Die Hauptversammlung der Hänselezunft Überlingen (HZÜ) fand im frisch sanierten katholischen Pfarrzentrum statt. Hänselevater Harald Kirchmaier hatte laut Mitteilung der Zunft seine schwarze Kappe aufgesetzt, ehe er am Mikrofon seine erneute Kandidatur verkündete. Viele Stimmen aus der Stadt hätten ihn dazu bewogen, bei den Vorstandswahlen im kommenden Jahr doch wieder anzutreten. Der lautstarke Applaus im Saal, der nach dieser Verkündung nicht lange auf sich warten ließ, hätte ihm dann auch seinen Worten nach sehr gutgetan.

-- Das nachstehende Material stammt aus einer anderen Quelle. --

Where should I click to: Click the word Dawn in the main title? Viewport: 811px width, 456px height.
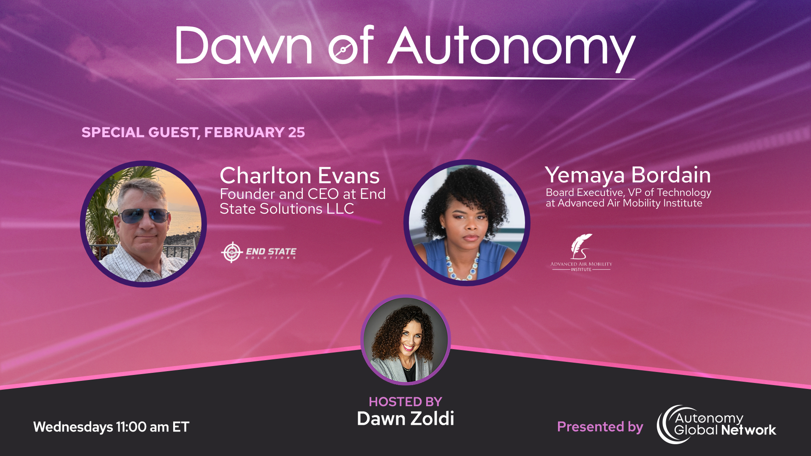(x=244, y=46)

Sehr gut gefallen habe ihm auch die zurückliegende Fastnacht. Ob das Einschnellen an Dreikönig, an dem sich alle an das Gebot 12 Uhr gehalten hätten, oder der Narrentag des Viererbundes in Rottweil, zu dem sogar ein Hänsele aus Kiel extra angeflogen kam und die Eltern ihm das Häs entgegenbrachten. Und natürlich die Fasnet in der eigenen Stadt, auf die Kirchmaier auch im Ausblick zu sprechen kam. So würden zum nächsten Hänselejuck am 10. Februar erstmals an einigen Stellen auch LED-Fackeln zum Einsatz kommen. „Wir sagen aber nicht, wo die stehen, um die Wirkung zu testen“, ergänzte Kirchmaier. Beim nächsten Hänselejuck werden sieben Musikkapellen dabei sein. Laut dem zuständigen Hänselerat Jürgen Herr sei eine solche Anzahl nicht selbstverständlich. Deshalb sollten sich dazwischen auch alle Hänsele ausgewogen verteilen, um ein schönes Bild abzugeben. Stattfinden wird auch wieder die Narrensause, mit einer gravierenden Änderung. So wird am Freitag, 2. Februar, erstmals das Dorfgemeinschaftshaus in Nußdorf die Feierwilligen beherbergen. Grund: Das Kapuziner wird saniert.